In the evenings, on Sundays, and at times of traffic disruption (a regular occurrence in Birmingham), the wait for a bus can be quite long. So Mr Perry’s comments on not-having-to-wait-very-long-so-why-worry, are inappropriate, and probably not those of a regular bus user. (On a previous phone-in, he had stated that he was unaware of the long-standing problems with Centro’s real time bus information system.)

The Integrated Transport Authority should commission an independent investigation of the whole Birmingham city centre Midland Metro works and bus re-routeing programme. They should also ensure that the Passenger Transport Executive

  • releases its ergonomic or passenger research (or whatever it is called), to the public
  • explains how the bus ‘perch’ arrangement is ergonomic
  • explains how having waiting passengers face away from the street (on the far side of gull-wing dual-sided shelters) is ergonomic
  • explains how the new street furniture makes movement around the city easier
  • demonstrates how the new shelter arrangement prevents queue-jumping
  • justifies why stops on wide pavements (such as Colmore Row and Moor Street) have been fitted with such useless shelters
  • details the costs of the shelter installations, and reworkings at certain sites with gull-wings and/or 1200 millimetre roof glazing, etc.

- **EXERCISE BRIEF**
Answer these questions from the passage on Birmingham bus shelters above.
(a) Which body should commission an independent investigation of the city centre Midland Metro works and bus re-routeing programme?
(b) On a previous phone-in, what did Mr Perry say he was unaware of?
(c) Which two streets are named as examples of stops on wide pavements?

- **DATASET SECTION**
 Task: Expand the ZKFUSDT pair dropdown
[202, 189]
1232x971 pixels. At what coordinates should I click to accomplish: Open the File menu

- **ANSWER TO THIS TASK**
(a) The Integrated Transport Authority.
(b) The long-standing problems with Centro's real time bus information system.
(c) Colmore Row and Moor Street.